This project demonstrates a real-time financial data processing pipeline using Apache Kafka, Apache Spark, MySQL, and Grafana, all orchestrated with Docker. The pipeline fetches stock data from the Financial Modeling Prep API, processes it using Spark, stores the processed data in MySQL, and visualises it using Grafana.
- Set up a real-time data ingestion system using Apache Kafka
- Process streaming data in real-time using Apache Spark
- Store processed data in a MySQL database
- Visualise the processed data using Grafana
- Orchestrate the entire pipeline using Docker
The project consists of the following components:
- Kafka Producer: A Python script that fetches real-time stock data from the Financial Modeling Prep API and publishes it to a Kafka topic.
- Kafka: A distributed streaming platform that ingests real-time data from the Kafka Producer and makes it available for processing.
- Spark: A distributed computing system that consumes data from Kafka, processes it in real-time, and stores the processed data in a MySQL database.
- MySQL: A relational database management system used to store the processed stock data.
- Grafana: An open-source platform for data visualization and monitoring, used to create dashboards and visualise the processed stock data.
The project uses requirements.txt
files to manage the Python dependencies for the Kafka producer and Spark processing scripts. The dependencies are installed within the respective Docker containers during the build process.
- Python (version 3.12)
- Docker: Install Docker and Docker Compose on your machine.
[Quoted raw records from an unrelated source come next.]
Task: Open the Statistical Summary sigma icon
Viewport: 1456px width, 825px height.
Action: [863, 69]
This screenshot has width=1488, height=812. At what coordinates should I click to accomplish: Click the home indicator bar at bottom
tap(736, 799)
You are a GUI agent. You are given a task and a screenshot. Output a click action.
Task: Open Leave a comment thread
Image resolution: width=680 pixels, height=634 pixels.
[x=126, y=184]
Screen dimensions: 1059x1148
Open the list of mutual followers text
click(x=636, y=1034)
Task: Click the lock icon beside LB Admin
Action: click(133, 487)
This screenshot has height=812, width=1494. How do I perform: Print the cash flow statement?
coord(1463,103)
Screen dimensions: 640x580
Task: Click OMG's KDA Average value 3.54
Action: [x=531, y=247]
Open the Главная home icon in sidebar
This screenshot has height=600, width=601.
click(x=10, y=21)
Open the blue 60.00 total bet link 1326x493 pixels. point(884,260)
- Financial Modeling Prep API Key: Sign up for a free API key at Financial Modeling Prep.
-
Clone the project repository:
git clone https://github.com/hawa1222/real-time-data-processing.git
-
Navigate to the project directory:
cd real-time-data-processing
-
Set up your environment:
Make the setup script executable (if it's not already):
chmod +x setup_environment.sh
Then run the
setup_environment.sh
script to create a virtual environment and install all necessary packages. Execute this script from the root directory of the project:./setup_environment.sh
-
Create a
.env
file in the project root directory and provide the environment variables as specified in.env_template
.
-
Build and run the Docker containers:
docker-compose up --build
- This command will build the Docker images and start the containers for each service (Kafka, Spark, MySQL, and Grafana).
If you wish to run the Spark and Kafka Python scripts individually without using Docker, activate the virtual environment created by setup_environment.sh, run zookeeper & kafka locally, and run the scripts from the command line.
-
For Kafka:
python kafka/kafka_producer.py
-
For Spark:
python spark/process_data.py
-
Access the Grafana dashboard:
Open your web browser and visit http://localhost:3000. Log in using the admin credentials you provided in the
.env
file.- The MySQL data source should be automatically configured based on the
datasource.yml
file. - The default dashboard for visualising stock data should be imported automatically based on the
stock_data_dashboard.json
file.
- The MySQL data source should be automatically configured based on the
- Update the
.env
file root directory to change the MySQL connection details if required. - Customise the
stock_data_dashboard.json
file in thegrafana/
directory to modify the default Grafana dashboard.
This project is licensed under the MIT License - see the LICENSE.txt file for details.